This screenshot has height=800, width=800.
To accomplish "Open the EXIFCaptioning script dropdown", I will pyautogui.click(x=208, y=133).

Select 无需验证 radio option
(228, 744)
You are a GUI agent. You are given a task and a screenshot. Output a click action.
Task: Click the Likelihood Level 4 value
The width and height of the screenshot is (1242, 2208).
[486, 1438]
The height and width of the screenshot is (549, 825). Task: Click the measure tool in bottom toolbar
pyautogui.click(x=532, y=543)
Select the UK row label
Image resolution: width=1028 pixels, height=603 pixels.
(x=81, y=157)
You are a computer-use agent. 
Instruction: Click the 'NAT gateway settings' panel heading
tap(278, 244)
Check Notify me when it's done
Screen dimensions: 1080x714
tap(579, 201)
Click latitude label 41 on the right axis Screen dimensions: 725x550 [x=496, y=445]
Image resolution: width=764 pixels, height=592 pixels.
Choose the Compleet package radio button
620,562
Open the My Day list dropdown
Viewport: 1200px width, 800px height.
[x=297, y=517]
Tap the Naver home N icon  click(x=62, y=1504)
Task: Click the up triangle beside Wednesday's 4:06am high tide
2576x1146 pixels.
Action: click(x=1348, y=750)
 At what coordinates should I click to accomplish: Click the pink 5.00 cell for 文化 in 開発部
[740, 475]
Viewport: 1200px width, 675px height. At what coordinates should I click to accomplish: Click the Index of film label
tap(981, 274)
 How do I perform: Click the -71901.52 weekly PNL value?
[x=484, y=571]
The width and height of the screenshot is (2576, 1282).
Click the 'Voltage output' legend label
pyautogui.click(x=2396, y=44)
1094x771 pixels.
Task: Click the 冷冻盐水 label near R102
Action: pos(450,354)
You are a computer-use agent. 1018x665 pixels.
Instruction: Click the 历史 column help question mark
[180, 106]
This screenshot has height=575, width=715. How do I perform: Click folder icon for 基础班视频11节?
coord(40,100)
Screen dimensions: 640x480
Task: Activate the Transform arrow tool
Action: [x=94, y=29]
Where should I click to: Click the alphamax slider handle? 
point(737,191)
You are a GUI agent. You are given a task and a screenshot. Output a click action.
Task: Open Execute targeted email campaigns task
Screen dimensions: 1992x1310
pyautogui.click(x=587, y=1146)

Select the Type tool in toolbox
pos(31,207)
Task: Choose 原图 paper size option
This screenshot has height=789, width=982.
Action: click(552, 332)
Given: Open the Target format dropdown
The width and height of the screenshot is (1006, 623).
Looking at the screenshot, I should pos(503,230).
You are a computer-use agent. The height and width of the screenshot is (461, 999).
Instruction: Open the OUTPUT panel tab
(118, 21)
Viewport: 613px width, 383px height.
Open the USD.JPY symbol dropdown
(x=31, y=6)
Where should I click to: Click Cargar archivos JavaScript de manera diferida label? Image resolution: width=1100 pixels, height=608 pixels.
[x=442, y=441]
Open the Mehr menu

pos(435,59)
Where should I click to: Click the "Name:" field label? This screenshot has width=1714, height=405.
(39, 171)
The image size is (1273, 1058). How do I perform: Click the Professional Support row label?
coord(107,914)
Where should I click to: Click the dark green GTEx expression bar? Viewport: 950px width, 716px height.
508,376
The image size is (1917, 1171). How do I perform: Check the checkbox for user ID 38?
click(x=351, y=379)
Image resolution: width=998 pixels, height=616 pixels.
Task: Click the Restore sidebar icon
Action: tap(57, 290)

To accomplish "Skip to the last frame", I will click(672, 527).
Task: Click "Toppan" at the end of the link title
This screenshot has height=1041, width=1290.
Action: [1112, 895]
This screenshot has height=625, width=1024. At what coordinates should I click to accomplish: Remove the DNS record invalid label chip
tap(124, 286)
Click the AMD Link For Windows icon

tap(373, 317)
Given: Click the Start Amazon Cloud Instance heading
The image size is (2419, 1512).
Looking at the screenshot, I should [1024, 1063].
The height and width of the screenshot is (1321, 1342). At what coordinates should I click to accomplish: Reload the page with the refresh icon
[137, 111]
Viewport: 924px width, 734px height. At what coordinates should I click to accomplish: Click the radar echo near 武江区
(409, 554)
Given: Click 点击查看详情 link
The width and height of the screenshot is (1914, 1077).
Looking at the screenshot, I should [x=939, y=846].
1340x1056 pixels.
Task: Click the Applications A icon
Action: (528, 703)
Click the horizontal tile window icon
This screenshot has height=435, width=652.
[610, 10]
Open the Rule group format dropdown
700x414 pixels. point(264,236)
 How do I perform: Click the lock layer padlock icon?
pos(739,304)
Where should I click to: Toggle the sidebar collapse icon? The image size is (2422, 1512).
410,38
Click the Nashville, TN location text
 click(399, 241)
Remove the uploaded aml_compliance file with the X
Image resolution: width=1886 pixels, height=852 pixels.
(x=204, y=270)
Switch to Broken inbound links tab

####################

## [Task statement]
Copy all of the lines above without any changes.

## [Output of the task]
This screenshot has height=800, width=800.
To accomplish "Open the EXIFCaptioning script dropdown", I will pyautogui.click(x=208, y=133).

Select 无需验证 radio option
(228, 744)
You are a GUI agent. You are given a task and a screenshot. Output a click action.
Task: Click the Likelihood Level 4 value
The width and height of the screenshot is (1242, 2208).
[486, 1438]
The height and width of the screenshot is (549, 825). Task: Click the measure tool in bottom toolbar
pyautogui.click(x=532, y=543)
Select the UK row label
Image resolution: width=1028 pixels, height=603 pixels.
(x=81, y=157)
You are a computer-use agent. 
Instruction: Click the 'NAT gateway settings' panel heading
tap(278, 244)
Check Notify me when it's done
Screen dimensions: 1080x714
tap(579, 201)
Click latitude label 41 on the right axis Screen dimensions: 725x550 [x=496, y=445]
Image resolution: width=764 pixels, height=592 pixels.
Choose the Compleet package radio button
620,562
Open the My Day list dropdown
Viewport: 1200px width, 800px height.
[x=297, y=517]
Tap the Naver home N icon  click(x=62, y=1504)
Task: Click the up triangle beside Wednesday's 4:06am high tide
2576x1146 pixels.
Action: click(x=1348, y=750)
 At what coordinates should I click to accomplish: Click the pink 5.00 cell for 文化 in 開発部
[740, 475]
Viewport: 1200px width, 675px height. At what coordinates should I click to accomplish: Click the Index of film label
tap(981, 274)
 How do I perform: Click the -71901.52 weekly PNL value?
[x=484, y=571]
The width and height of the screenshot is (2576, 1282).
Click the 'Voltage output' legend label
pyautogui.click(x=2396, y=44)
1094x771 pixels.
Task: Click the 冷冻盐水 label near R102
Action: pos(450,354)
You are a computer-use agent. 1018x665 pixels.
Instruction: Click the 历史 column help question mark
[180, 106]
This screenshot has height=575, width=715. How do I perform: Click folder icon for 基础班视频11节?
coord(40,100)
Screen dimensions: 640x480
Task: Activate the Transform arrow tool
Action: [x=94, y=29]
Where should I click to: Click the alphamax slider handle? 
point(737,191)
You are a GUI agent. You are given a task and a screenshot. Output a click action.
Task: Open Execute targeted email campaigns task
Screen dimensions: 1992x1310
pyautogui.click(x=587, y=1146)

Select the Type tool in toolbox
pos(31,207)
Task: Choose 原图 paper size option
This screenshot has height=789, width=982.
Action: click(552, 332)
Given: Open the Target format dropdown
The width and height of the screenshot is (1006, 623).
Looking at the screenshot, I should pos(503,230).
You are a computer-use agent. The height and width of the screenshot is (461, 999).
Instruction: Open the OUTPUT panel tab
(118, 21)
Viewport: 613px width, 383px height.
Open the USD.JPY symbol dropdown
(x=31, y=6)
Where should I click to: Click Cargar archivos JavaScript de manera diferida label? Image resolution: width=1100 pixels, height=608 pixels.
[x=442, y=441]
Open the Mehr menu

pos(435,59)
Where should I click to: Click the "Name:" field label? This screenshot has width=1714, height=405.
(39, 171)
The image size is (1273, 1058). How do I perform: Click the Professional Support row label?
coord(107,914)
Where should I click to: Click the dark green GTEx expression bar? Viewport: 950px width, 716px height.
508,376
The image size is (1917, 1171). How do I perform: Check the checkbox for user ID 38?
click(x=351, y=379)
Image resolution: width=998 pixels, height=616 pixels.
Task: Click the Restore sidebar icon
Action: tap(57, 290)

To accomplish "Skip to the last frame", I will click(672, 527).
Task: Click "Toppan" at the end of the link title
This screenshot has height=1041, width=1290.
Action: [1112, 895]
This screenshot has height=625, width=1024. At what coordinates should I click to accomplish: Remove the DNS record invalid label chip
tap(124, 286)
Click the AMD Link For Windows icon

tap(373, 317)
Given: Click the Start Amazon Cloud Instance heading
The image size is (2419, 1512).
Looking at the screenshot, I should [1024, 1063].
The height and width of the screenshot is (1321, 1342). At what coordinates should I click to accomplish: Reload the page with the refresh icon
[137, 111]
Viewport: 924px width, 734px height. At what coordinates should I click to accomplish: Click the radar echo near 武江区
(409, 554)
Given: Click 点击查看详情 link
The width and height of the screenshot is (1914, 1077).
Looking at the screenshot, I should [x=939, y=846].
1340x1056 pixels.
Task: Click the Applications A icon
Action: (528, 703)
Click the horizontal tile window icon
This screenshot has height=435, width=652.
[610, 10]
Open the Rule group format dropdown
700x414 pixels. point(264,236)
 How do I perform: Click the lock layer padlock icon?
pos(739,304)
Where should I click to: Toggle the sidebar collapse icon? The image size is (2422, 1512).
410,38
Click the Nashville, TN location text
 click(399, 241)
Remove the uploaded aml_compliance file with the X
Image resolution: width=1886 pixels, height=852 pixels.
(x=204, y=270)
Switch to Broken inbound links tab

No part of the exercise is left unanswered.